I’ve always believed that relationships are a continuous work in progress, no matter how long you’ve been together. Through all the years Jonathan and I have been a couple, I’ve certainly learned that when you love someone, you have to love all of them. Now I didn’t say you have to always like them.

My mother, who’s Jonathan’s number one fan, has always told me, “You can’t change someone, who they are, they are. Just like you.” She was so right. There might be qualities about your darling that sometimes drives you batty. And I’m sure that these differences can sometimes build up enough to make you uneasy as to the direction your love is heading.

I think coming to the realization that you’re in this together is the first step to letting go of some of those differences that can so easily pull you apart. I thought I had seen it all with Jonathan, the good, the bad and the ugly, until I saw him with Emerson. I remember the day I told him I was pregnant, “Ok so I have to tell you something…little change in plans here.” And I remember that after a few minutes, when the color came back to his face, how transformed I knew he was from that day on.

It could have been, “I am out of here, I didn’t sign up for this”, but instead it was, “Ok we can do this, it’s gonna be good, really good.” Well it was. It was everything. Emerson brought us closer, not  because we became a party of three, and everything turned into rainbows and sunshine.
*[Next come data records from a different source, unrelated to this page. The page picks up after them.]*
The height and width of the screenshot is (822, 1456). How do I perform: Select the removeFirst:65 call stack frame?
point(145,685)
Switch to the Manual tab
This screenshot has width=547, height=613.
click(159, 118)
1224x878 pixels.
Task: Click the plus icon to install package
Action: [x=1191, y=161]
But because it was a true test of our committment and how we would handle this complete shift in gears.

I never imagined after what sometimes felt like a century, that I could fall in love with him all over again. Of course seeing what a naturally good daddy he was meant everything to me. But that’s not just it; it was his willingness to adapt, to try, to give effort and to simply be on my team.

That doesn’t happen without some hiccups obviously. I remember the night I threw my boppy pillow across the room at him. (That’s a breastfeeding pillow; I don’t assume people know that because I had no clue before baby) Not sure what my plan was in that moment, clearly not to cause bodily harm.

That’s one of the many reasons I admire Jonathan. He knows I can be a walking cyclone and I can easily let my emotions take over, not always in a good way. (I try to count to ten before I speak, not always the case.) But he accepts me with my crazy, and still makes an effort to always move forward. I hope it’s because he knows I love him to the moon and back. And what he says or does, or doesn’t do, affects me.

You are going to argue, fight, even yell, and that’s OK. Because you make up, you talk through it, and then you grow closer from it. It becomes one more battle you conquered together versus letting it break you down. You know when you’ve listened to someone say, “Oh we never fight, it’s so weird.” Yes it is weird! (haha) No I am kidding, maybe you don’t and that’s truly great. But for some of us, more passionate lovers (nicer word to describe it), it just isn’t so simple.

I think the real issue is when someone is unable to just try to make it work, or won’t evolve with you, for the sheer reason that you’re it for them. That’s something that I think most people cannot swallow. Nobody wants to be given up on.

I am not saying having a child fixed everything or that it should be a part of everyone’s life, because as you know, everyone’s story is different. And I certainly will never assume that what makes our love stronger will do the same for yours. Whether you’re married or not, with someone or just starting to date, I more than anything, wanted to share with you a renewed sense of hope. Hope that no matter what happens between you two, there’s always room to fall in love again with each other. But you have to make the space together.

So with that, I offer you a few thoughtful tips that I hope to remember myself, when skies get grey…

  1. No matter how angry you get, remember there isn’t a competition of who gets the last word. Saying something that you can’t take back doesn’t mean you’ve won, it means Game Over.
  2. Find the time to do something together that you both enjoy, even if it’s only every now and then. You will feel connected again.
  3. Laugh together. I can’t stress how important this is for so many reasons. Even in the middle of an argument, Jonathan will say or do something that makes me laugh, and I forget what made me flip in the first place.
  4. I mentioned counting, start with ten seconds, extend if needed, before you approach a tense conversation. My girlfriends will love this one because they know I often say to myself, “why didn’t I think that one through first, that didn’t go down the way I wanted.” Sometimes it’s just about the delivery.
  5. Don’t be afraid to admit when you’re wrong, or you’ve crossed a line. Being a bit humble will not kill you, I promise. (And I’ve learned, trust me)
  6. Say or do something more often to show you appreciate them. The other day I texted Jonathan from upstairs, “ Thanks for your help tonight, I love you, goodnight.” He ran up the stairs and said, “Were you being sarcastic, are you upset at something?” I guess I don’t do this one enough! LOL
  7. Lastly, remember don’t either of you give up. Of course if you’re in an unhealthy situation, I would never want you to take this one to heart. And if that’s the case, you have to absolutely do what’s best for your mind, body and soul. I think the worth you give yourself and to the one you love will determine what’s worth fighting for.